Exercise goal: An exact, line-by-line copy is needed, beginning at the line with "Collapse the Редактирование" and ending at the last line of the listing below.

Materials provided:
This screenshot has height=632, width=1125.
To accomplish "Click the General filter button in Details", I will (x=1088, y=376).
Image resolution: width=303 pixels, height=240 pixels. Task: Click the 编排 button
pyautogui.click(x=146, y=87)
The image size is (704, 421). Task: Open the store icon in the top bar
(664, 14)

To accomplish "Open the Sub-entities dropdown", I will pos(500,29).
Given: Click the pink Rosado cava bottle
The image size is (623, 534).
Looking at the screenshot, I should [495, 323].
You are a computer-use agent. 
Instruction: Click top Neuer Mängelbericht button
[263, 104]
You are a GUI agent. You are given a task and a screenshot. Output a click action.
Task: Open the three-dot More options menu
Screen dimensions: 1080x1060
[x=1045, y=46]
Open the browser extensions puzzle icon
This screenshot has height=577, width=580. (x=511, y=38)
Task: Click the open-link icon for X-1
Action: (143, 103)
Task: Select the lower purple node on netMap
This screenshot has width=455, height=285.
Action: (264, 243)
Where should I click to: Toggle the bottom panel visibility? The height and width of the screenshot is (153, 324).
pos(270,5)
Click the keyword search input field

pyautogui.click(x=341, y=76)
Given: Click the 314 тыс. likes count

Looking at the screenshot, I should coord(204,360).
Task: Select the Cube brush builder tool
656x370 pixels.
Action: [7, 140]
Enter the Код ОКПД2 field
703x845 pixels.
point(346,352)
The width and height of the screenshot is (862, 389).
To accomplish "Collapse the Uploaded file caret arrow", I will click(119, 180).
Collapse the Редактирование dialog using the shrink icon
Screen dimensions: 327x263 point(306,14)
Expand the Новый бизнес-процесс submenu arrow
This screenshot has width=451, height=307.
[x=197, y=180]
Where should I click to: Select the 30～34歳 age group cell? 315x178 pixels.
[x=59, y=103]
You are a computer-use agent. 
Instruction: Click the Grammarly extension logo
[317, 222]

Task result:
Collapse the Редактирование dialog using the shrink icon
Screen dimensions: 327x263 point(306,14)
Expand the Новый бизнес-процесс submenu arrow
This screenshot has width=451, height=307.
[x=197, y=180]
Where should I click to: Select the 30～34歳 age group cell? 315x178 pixels.
[x=59, y=103]
You are a computer-use agent. 
Instruction: Click the Grammarly extension logo
[317, 222]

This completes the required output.